The news of Janet's passing left me speechless but it has allowed me to reflect on my friendship with Janet. We met freshman year at DU and she is the first person I had ever met from Minnesotta, all I could think of was cold and Janet happily confirmed it for me. She would later educate me on ice hockey, ensure I knew the words to 'We will rock you' and even took me ice skating or shuffling. When she learned my name she informed me that I was the third Barb in her life - behind sister Barb and best friend from home Barb. All these years when ever we have spoken or said good-bye she has called me Barb Jones - just in case. I have to say I was not a huge U2 or Sting fan until I met Janet and you almost had to like them since the were played daily! Janet took me to my first concert, U2, and as we got in the car I suggested listening to them and did I get a Janet look - no, no, no as she quickly put on anything but U2 for the drive to the concert. Apparently you don't listen to the band you are going to see on the way but on heading home is ok - which of course we did.
So happy to have great memories of adventures with Janet and all the girls on Halls 2nd floor - from Freshman Year Road Rally to attempting to ski in Creste Butte and the drives there and back, to Mexico, Baltimore, Sue's wedding, our drive across country after graduation to her visits to me in Bermuda and our Boston and New Hampshire adventures. We have had our good times and struggles but always came out laughing.You have been a great friend Janet - U2, Sting, The Police and Bon Jovi will keep you close and dancing. God Bless.

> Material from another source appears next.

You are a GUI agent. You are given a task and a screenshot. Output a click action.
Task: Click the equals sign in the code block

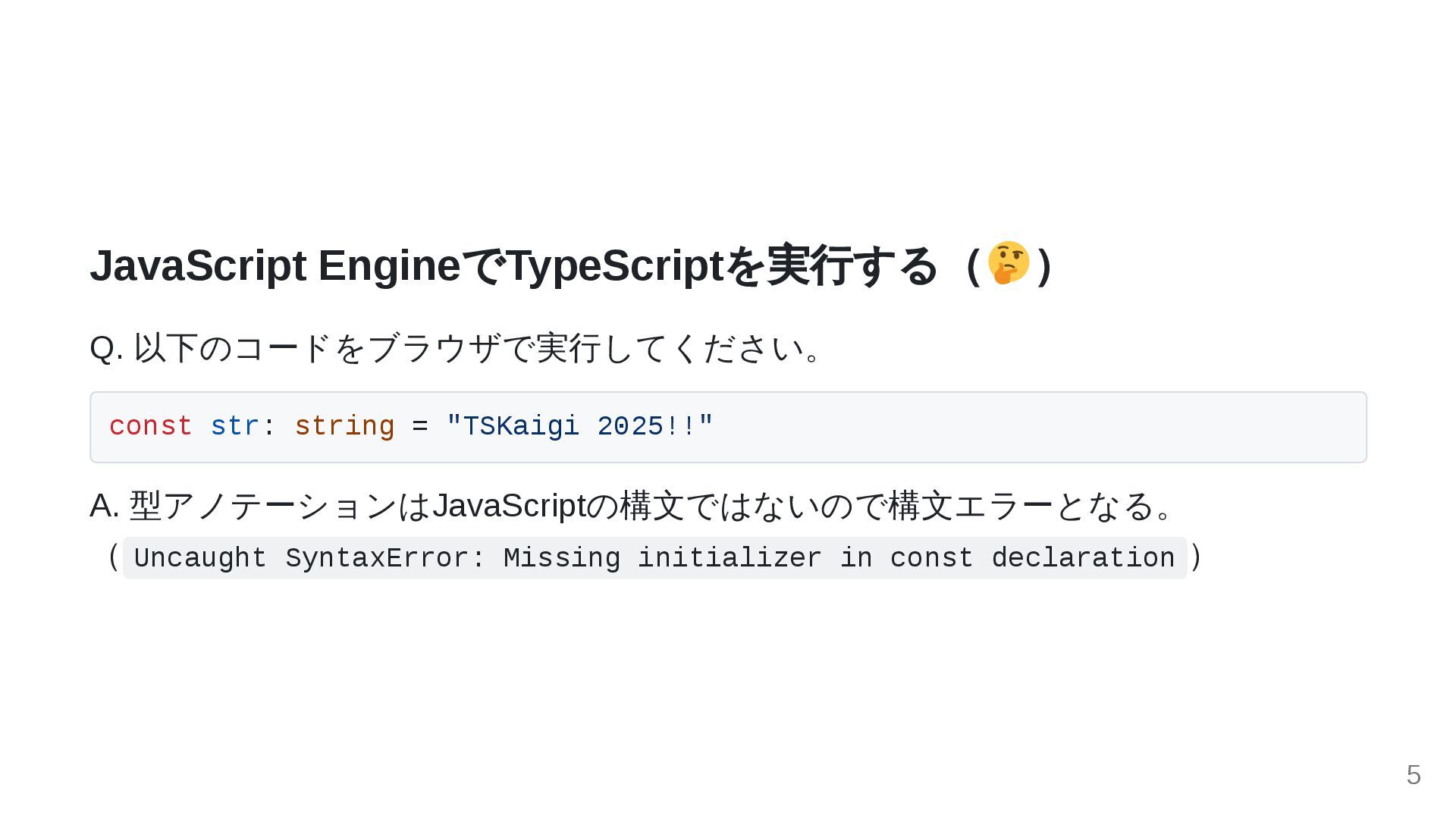420,426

My Little Sister's Arrival

June 7, 2014

Being 7 years old at the time of Janet's birth, I clearly remember the anticipation our family had for the youngest member to arrive.  We did not know if the baby would be a boy or a girl.  With 3 older brothers, I was of course praying for a sister!  My brothers decided we should name her Sandy after Sandy Koufax (a left handed pitcher for the LA Dodgers who became the youngest player ever elected to the Baseball Hall of Fame) because Sandy would work for a boy or a girl's name!   Obviously my parents did not go along with that plan.  Somehow in my 7 year old brain, I thought that if a girl was born, I would finally get the big sister I had always wanted.  When Mom brought Janet home from the hospital, and told me that my wish came true and I had a new sister, I was elated, until I took my first look at her in the bassinette and was horrified to discover that by some evil trick of fate, she was a baby!   She would not be the older, big sister I had dreamed of!!!   I would be HER older, big sister!!!   Of course, my shock and frustration quickly wore off and things all worked out in the end.  Even with all the ups and downs life threw at us, being her older, big sister worked out pretty well after all.